It’s the Music That Makes Motorslice
Within Motorslice’s post-apocalyptic structure, where (admittedly repetitive) combat meets fluid parkour, it was the music that kept me coming back for more. Producer Pizza Hotline’s atmospheric drum-and-bass and jungle-infused soundtrack doesn’t merely accompany the action—it becomes the emotional blueprint upon which Motorslice is built.

I think a lot of people consider silence in video games as death. Yet noise without purpose is equally destructive. Pizza Hotline has achieved a delicate balance: a soundscape that pulses with moody and atmospheric energy, creating an ambient cocoon around protagonist P as she navigates the world. The synth-work breathes life into environments that should feel sterile and abandoned, making them feel alive and in your face.
Pizza Hotline Understands Repetition
Video game music has long struggled with the challenge of repetition. Players spend hours in the same spaces, fighting similar battles, traversing familiar terrain. And it’s here where good is often separated from the great.
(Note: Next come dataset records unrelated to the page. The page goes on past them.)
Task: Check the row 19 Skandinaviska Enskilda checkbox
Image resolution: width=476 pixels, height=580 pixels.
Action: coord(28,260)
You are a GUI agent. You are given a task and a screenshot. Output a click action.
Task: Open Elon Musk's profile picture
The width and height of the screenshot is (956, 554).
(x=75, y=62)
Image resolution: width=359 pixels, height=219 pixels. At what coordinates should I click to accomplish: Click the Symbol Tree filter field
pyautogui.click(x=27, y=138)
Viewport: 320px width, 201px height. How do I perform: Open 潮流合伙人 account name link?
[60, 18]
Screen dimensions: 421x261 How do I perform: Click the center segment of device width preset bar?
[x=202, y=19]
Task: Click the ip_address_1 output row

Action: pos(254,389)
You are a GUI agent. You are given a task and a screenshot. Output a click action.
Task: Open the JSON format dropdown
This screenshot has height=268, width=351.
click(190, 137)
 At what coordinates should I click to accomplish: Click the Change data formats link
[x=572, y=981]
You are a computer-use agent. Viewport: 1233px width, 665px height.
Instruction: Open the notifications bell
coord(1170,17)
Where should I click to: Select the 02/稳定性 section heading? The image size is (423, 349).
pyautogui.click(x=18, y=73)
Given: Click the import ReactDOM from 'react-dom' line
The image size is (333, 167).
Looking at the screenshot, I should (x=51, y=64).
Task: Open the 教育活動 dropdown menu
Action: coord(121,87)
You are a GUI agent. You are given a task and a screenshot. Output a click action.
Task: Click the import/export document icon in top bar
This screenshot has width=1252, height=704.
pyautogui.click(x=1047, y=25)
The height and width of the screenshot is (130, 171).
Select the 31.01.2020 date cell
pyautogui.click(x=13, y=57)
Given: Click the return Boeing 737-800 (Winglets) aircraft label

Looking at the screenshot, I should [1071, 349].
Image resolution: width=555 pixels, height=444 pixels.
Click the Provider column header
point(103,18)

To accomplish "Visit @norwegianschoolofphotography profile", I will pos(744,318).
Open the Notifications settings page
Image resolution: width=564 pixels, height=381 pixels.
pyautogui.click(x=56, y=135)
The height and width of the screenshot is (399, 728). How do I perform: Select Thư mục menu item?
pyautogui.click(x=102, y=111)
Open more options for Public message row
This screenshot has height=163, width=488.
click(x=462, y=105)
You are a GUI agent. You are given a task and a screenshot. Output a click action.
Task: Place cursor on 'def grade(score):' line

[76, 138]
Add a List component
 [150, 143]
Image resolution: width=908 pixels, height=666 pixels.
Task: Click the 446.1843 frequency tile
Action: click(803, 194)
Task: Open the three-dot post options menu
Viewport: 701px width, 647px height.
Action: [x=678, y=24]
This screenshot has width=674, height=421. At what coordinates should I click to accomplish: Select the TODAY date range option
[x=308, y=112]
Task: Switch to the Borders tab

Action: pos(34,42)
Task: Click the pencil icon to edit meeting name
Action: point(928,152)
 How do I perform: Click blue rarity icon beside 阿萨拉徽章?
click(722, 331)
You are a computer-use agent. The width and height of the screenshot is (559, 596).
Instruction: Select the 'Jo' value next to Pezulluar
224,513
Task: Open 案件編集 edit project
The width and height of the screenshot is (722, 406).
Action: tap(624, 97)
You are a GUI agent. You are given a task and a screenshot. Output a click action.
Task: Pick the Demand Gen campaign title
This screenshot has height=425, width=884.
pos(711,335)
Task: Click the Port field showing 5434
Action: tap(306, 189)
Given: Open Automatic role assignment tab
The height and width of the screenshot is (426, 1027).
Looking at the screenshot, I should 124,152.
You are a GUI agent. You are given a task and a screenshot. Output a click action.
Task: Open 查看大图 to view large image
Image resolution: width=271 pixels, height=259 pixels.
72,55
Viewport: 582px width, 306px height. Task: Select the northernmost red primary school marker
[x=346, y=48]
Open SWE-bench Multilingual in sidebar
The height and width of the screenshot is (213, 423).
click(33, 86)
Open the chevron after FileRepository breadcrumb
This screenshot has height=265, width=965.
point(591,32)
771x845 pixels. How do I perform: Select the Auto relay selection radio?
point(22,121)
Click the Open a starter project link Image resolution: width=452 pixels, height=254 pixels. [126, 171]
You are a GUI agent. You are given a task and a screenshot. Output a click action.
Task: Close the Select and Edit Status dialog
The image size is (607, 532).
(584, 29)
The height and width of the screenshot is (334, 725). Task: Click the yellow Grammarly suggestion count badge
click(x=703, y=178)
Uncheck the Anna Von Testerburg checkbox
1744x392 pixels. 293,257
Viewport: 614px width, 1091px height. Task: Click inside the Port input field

Pizza Hotline’s compositions possess a dreamlike quality that doesn’t concern itself with old tropes. The composition shifts and evolves, creating what feels less like a looped track and more like a living organism responding to P’s journey. This wasn’t background music I tuned out—it was an ambient presence that sank its claws into me. A presence that made grinding away at Motorslice’s mundane moments all the more tolerable.

The soundtrack’s role becomes most apparent during Motorslice’s boss encounters. Players face massive construction equipment, like a colossal dump truck, and in these moments, the music doesn’t simply amp up to generic “boss battle” intensity. Instead, Pizza Hotline flawlessly executes synth arrangements that crescendo with menace while maintaining an almost melancholic beauty. It creates a perfect juxtaposition that mirrors P and the world around her.
Emotional Tension
What makes the Motorslice soundtrack truly exceptional is how it encapsulates the core emotional tension: loneliness, ennui, and determination. P explores these vast, empty spaces accompanied only by her drone companion, Orbie, and Pizza Hotline’s production gives these moments genuine weight. The dreamy synth work doesn’t try to fill the void with incessant noise; instead, it embraces the emptiness, turning isolation into something beautiful. When you’re wall-running across forgotten architecture with only the hum of synthesizers for company, P’s solitude cuts deep—but you also feel her peculiar brand of freedom.

The producer’s background in curating ambient and dreamy video game-inspired music bursts through in every track. There’s a nostalgic quality heard throughout Motorslice that evokes the late 90s and early 2000s gaming era without feeling derivative. It’s new and exciting, yet familiar and comforting. Just as P becomes more than a simple protagonist through her journey, the soundtrack becomes more than a simple accompaniment.
Spotify No More
Let’s be real: in a lot of games, you could replace the soundtrack with your favorite Spotify playlist and lose nothing. Motorslice demands you not do this. Pizza Hotline has created something inseparable from the experience itself. The music doesn’t just enhance the parkour and combat—it recontextualizes them. That wall-run becomes a Cirque du Soleil-esque spectacle. That chainsaw battle becomes a ballet. That moment of standing alone atop the skyscraper you just climbed becomes serene and contemplative.

The relationship between player and game transforms when sound is this carefully considered. I wasn’t just controlling P; I was inhabiting her headspace, and that headspace is painted in synthesizers and heartache. Motorslice’s soundtrack becomes a way to connect with P as she explores the landscape. It creates a unique, empathetic bond that purely visual storytelling generally has trouble expressing.
This is what elevates Motorslice above itself. Pizza Hotline hasn’t just composed a soundtrack—they’ve created a character that never appears on screen but is present in every moment. Many games never reach beyond using music as nothing more than window dressing. Motorslice laughs at this notion and dares you to come get lost in it.